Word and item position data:
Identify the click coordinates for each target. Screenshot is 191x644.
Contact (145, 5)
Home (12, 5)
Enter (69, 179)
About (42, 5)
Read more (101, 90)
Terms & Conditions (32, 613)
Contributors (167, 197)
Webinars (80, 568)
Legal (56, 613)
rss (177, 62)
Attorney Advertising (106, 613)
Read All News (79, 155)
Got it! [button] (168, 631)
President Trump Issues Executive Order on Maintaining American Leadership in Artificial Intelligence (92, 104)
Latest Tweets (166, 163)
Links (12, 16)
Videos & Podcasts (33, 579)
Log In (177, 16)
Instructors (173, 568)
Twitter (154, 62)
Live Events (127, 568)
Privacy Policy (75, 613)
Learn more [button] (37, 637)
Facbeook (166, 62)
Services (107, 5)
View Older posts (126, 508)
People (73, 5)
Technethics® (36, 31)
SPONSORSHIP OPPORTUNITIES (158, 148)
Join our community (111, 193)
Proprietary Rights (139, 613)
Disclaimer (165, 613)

---

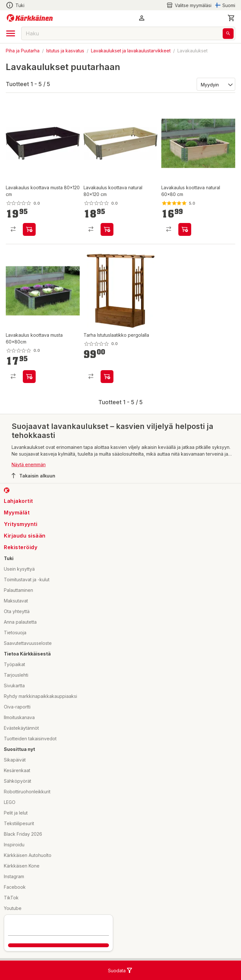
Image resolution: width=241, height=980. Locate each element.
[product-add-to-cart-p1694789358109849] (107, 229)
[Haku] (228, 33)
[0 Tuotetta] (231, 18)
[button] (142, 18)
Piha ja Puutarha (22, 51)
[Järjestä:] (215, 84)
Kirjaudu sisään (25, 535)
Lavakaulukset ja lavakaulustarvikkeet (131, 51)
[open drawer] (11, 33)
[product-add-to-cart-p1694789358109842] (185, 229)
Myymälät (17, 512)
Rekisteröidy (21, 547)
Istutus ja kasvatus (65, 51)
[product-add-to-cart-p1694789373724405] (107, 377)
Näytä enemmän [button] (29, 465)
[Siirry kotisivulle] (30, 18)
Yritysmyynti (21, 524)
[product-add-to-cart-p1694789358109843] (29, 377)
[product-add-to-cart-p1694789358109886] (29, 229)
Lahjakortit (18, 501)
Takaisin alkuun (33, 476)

Written request = Echo the entries from the line containing "About (42, 5)" through the line containing "Videos & Podcasts (33, 579)", with both of those lines included.

Output of the task =
About (42, 5)
Read more (101, 90)
Terms & Conditions (32, 613)
Contributors (167, 197)
Webinars (80, 568)
Legal (56, 613)
rss (177, 62)
Attorney Advertising (106, 613)
Read All News (79, 155)
Got it! [button] (168, 631)
President Trump Issues Executive Order on Maintaining American Leadership in Artificial Intelligence (92, 104)
Latest Tweets (166, 163)
Links (12, 16)
Videos & Podcasts (33, 579)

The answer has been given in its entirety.